** Task statement **
Beginning with the line of the entries below that holds "The height and" and ending with the line that holds "This screenshot has width=631, height=582.", transcribe each line exactly as written. Pictures stay out.

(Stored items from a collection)
== == ==

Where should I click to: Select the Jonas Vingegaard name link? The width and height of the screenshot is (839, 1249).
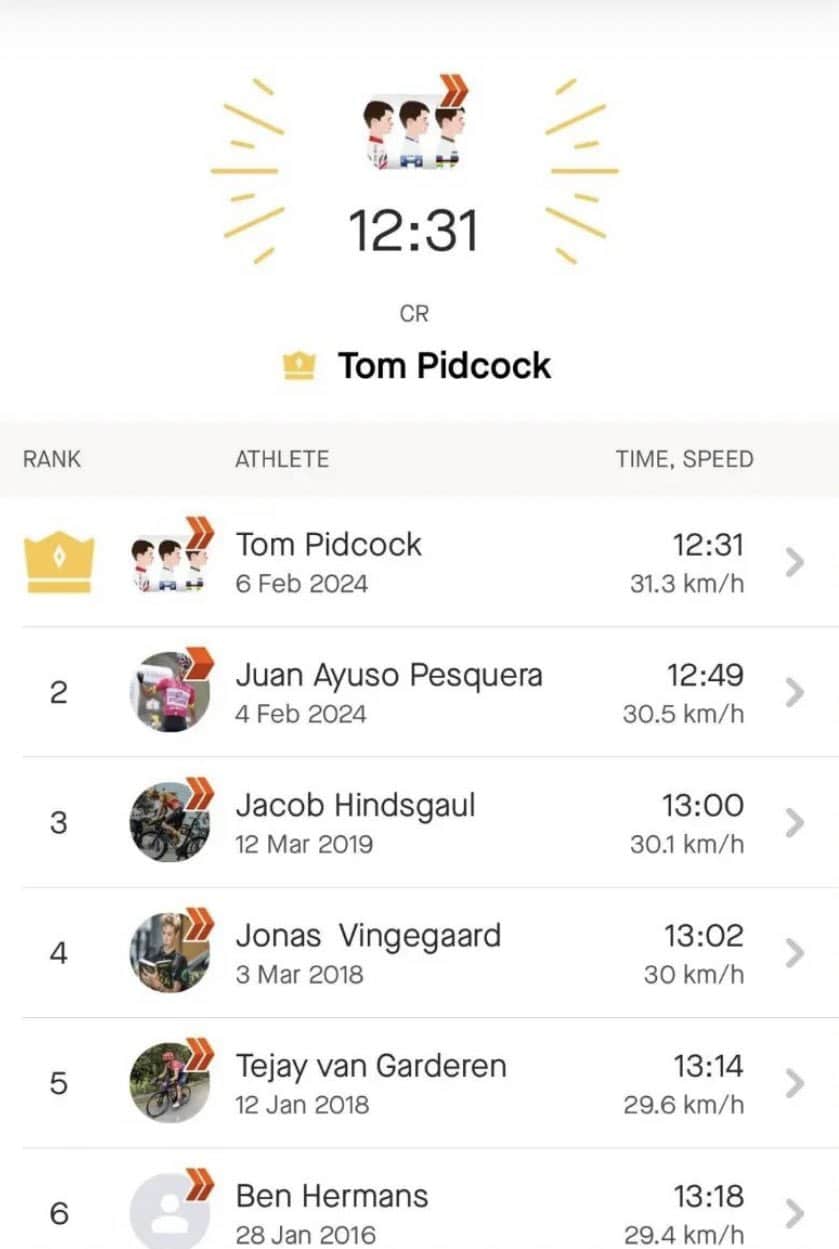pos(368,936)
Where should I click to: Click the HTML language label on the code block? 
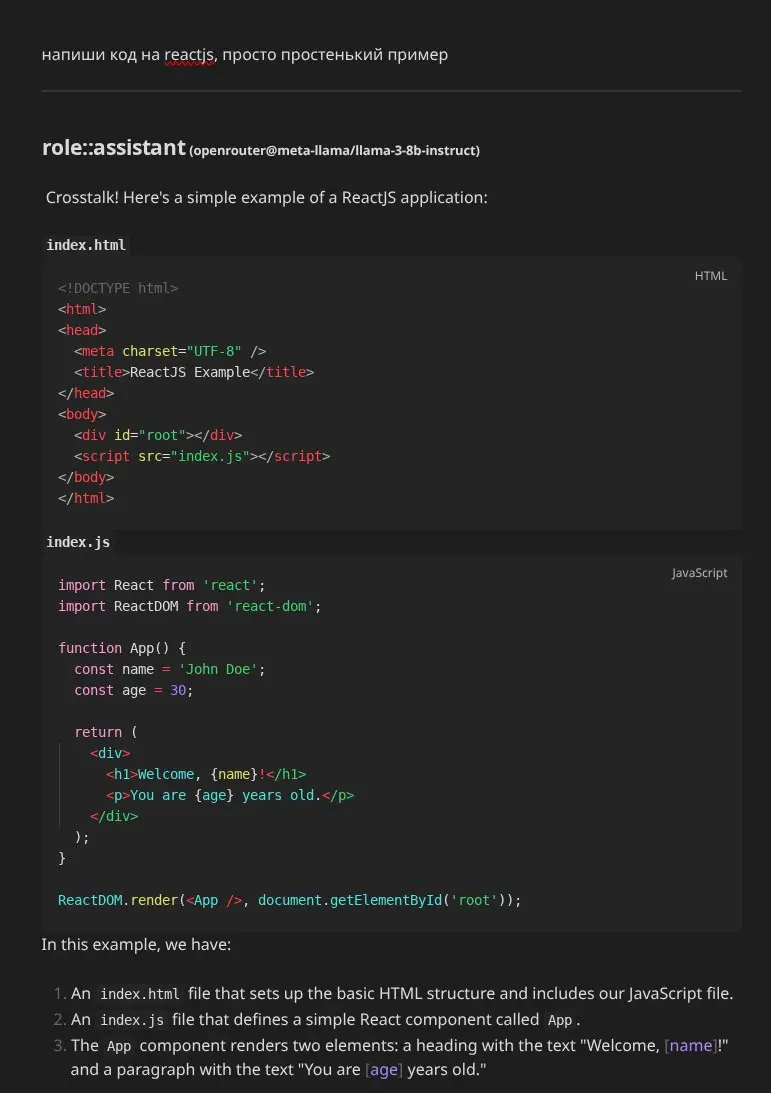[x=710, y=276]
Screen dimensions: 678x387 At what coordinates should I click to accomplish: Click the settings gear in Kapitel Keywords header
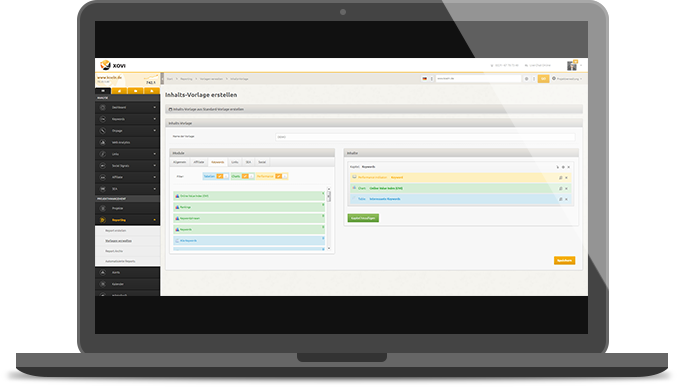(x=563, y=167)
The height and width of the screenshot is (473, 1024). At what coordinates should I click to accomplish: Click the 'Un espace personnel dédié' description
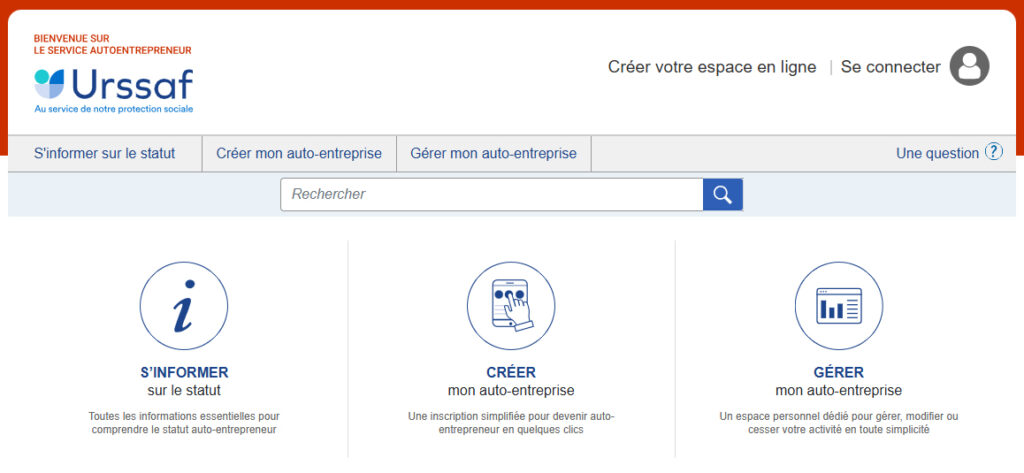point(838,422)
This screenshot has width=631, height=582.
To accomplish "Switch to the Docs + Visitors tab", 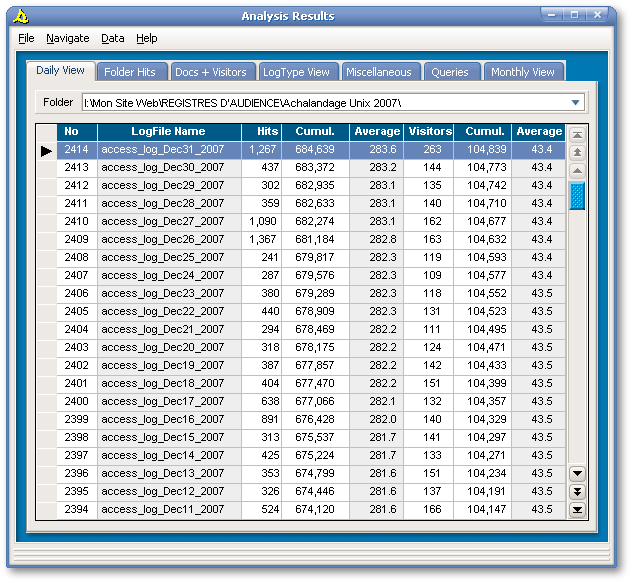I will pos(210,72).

== == ==

** Solution below **
The height and width of the screenshot is (473, 1024). At what coordinates should I click to accomplish: Click the 'Un espace personnel dédié' description
point(838,422)
This screenshot has width=631, height=582.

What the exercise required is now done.